Театр на краю Москвы
В Камерном театре Раневская пробыла недолго. "Патетическую сонату", которую театровед А. В. Февральский отнес к ряду постановок Таирова, "получивших одобрение советского зрителя", вскоре сняли с репертуара. Раневской пришлось расстаться с Зинкой, принесшей ей известность среди московских театралов. Расставание это стало печальнее оттого, что в Камерном у Ф. Г. других ролей не было.
В это время ей предложили перейти в Театр Красной Армии (ТКА), посулив интересную работу. Желание играть заставило Раневскую бросить сцену знаменитой труппы и погнало в небольшой коллектив, не имевший шумного успеха, выступающий в далеко не театральном районе Москвы, на краю ее, близ Марьиной Рощи, еще сохранявшей в те годы недобрую славу. На решение Ф. Г. повлияло, и может быть, даже в первую очередь, то, что в ТКА играла П. Л. Вульф.
В новом коллективе в первый же сезон Раневская получила сразу три роли - Мать в "Чужом ребенке" Шкваркина, Сваху в "Последней жертве" Островского и Оксану в "Гибели эскадры", лучшей, по мнению Ф. Г., пьесы Корнейчука.

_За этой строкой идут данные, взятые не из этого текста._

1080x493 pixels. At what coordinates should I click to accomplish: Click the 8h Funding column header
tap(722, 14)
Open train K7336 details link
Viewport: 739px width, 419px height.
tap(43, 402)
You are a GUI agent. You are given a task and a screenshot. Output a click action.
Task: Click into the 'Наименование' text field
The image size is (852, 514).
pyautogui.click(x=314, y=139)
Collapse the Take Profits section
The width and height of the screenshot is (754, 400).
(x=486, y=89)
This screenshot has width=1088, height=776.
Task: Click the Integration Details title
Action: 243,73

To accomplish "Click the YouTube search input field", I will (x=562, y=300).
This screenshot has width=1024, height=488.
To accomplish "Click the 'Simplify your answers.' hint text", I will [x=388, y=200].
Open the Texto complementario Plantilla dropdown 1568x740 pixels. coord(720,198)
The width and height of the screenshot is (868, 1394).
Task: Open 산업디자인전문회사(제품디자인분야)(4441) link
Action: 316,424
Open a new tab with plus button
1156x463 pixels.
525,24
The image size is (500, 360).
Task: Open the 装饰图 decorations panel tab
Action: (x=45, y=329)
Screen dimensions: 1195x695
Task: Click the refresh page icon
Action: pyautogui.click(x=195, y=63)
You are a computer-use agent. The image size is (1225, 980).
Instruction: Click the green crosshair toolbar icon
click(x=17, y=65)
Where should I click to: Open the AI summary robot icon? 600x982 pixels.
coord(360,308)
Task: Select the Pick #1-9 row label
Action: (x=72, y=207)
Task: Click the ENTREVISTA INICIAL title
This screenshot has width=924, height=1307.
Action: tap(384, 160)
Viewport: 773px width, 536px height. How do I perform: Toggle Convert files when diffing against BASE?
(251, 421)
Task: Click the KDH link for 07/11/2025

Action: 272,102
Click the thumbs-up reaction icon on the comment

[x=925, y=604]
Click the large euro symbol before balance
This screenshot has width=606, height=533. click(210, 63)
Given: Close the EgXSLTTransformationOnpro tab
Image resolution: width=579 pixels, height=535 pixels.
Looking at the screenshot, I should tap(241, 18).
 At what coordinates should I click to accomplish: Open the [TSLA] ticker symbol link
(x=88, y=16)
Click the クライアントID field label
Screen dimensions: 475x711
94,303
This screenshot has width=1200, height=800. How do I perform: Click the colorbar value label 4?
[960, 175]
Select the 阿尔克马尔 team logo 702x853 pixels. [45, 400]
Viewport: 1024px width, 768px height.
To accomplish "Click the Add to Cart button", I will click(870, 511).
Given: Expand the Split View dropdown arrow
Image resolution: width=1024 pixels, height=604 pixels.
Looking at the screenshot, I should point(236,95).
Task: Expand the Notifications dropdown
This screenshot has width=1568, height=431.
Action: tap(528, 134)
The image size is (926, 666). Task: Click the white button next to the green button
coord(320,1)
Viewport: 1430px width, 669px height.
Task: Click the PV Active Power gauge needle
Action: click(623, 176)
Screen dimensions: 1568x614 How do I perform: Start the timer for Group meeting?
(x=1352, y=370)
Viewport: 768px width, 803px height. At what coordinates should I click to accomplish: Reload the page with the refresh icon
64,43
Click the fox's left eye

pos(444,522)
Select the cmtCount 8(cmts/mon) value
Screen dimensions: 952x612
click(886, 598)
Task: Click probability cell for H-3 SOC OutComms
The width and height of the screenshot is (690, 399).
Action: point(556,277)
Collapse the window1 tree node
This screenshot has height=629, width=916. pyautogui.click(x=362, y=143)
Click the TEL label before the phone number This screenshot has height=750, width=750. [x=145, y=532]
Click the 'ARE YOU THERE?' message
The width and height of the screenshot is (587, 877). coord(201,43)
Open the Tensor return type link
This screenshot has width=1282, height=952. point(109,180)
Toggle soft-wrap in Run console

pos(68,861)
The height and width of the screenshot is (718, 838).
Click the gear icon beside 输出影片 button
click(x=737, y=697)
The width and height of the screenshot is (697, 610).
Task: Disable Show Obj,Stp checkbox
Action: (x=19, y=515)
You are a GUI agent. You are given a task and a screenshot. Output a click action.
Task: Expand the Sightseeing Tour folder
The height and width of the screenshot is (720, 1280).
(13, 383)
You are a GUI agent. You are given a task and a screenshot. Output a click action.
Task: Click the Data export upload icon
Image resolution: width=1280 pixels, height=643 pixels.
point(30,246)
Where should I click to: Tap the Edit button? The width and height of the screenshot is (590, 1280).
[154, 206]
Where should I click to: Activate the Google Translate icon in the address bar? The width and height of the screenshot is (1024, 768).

Немногочисленный, недавно собранный коллектив давал спектакли на малоприспособленной для профессионального театра сцене бывшего Екатерининского института, построенного еще в XVIII веке. Декорации на эту сцену, расположенную на втором этаже, поднимали на веревках - через большое окно, выходившее в парк.
"Играли мы в небольшом зале, с одной-единственной артистической уборной, где гримировались мужской и женский состав труппы, - вспоминала Ф. Г. - Одна комната, разделенная перегородкой, даже не доходившей до потолка, служила нам и гримировальной и местом отдыха". Огромное пятиконечное здание будущего Нейтрального театра Красной Армии, ставшее привычным теперь для панорамы площади Коммуны, существовало лишь в проектах.
Алексей Дмитриевич Попов, пришедший в ТКА, мечтал здесь "создать лучший театр в Москве". Готовя доклад к открытию сезона 1935 года - второго сезона Раневской в этом театре, он резко критиковал и актеров, и уровень режиссуры, и репертуар.
Задачи, сформулированные им, были ясны и благородны. Одна из главных - "борьба за принципиальность театра в вопросах творчества, репертуара и в любой мелочи". Подобно тому как существовал стиль актерской игры Малого театра, МХАТа, театра Мейерхольда, Попов мечтал создать "стиль Театра Красной Армии, найти стиль актера ТКА".
Были ли Раневской близки пути, которые предлагал для достижения своей мечты Попов? Думается, что да. Ведь среди общирной программы Попова такие пункты, как "критическое освоение наивысшей стадии театральной культуры: Станиславский, Мейерхольд, Вахтангов; критическое освоение всего предшествующего опыта Театра Красной Армии, всех провалов и побед (пусть скромных); творческая консолидация труппы".
Попов понимал всю ответственность, которую он добровольно возложил на себя, провозгласив новую цель, и программу театра. Почти ежедневно он ходил на спектакли "текущего" репертуара. Устраивался где-нибудь в сторонке, стараясь не попадаться на глаза актерам, и внимательно следил за действием, разворачивающимся перед публикой, которая едва заполняла старинный, нуждающийся в ремонте зал на пятьсот кресел. Но требования к труппе Попов предъявлял как к "лучшему театру Москвы".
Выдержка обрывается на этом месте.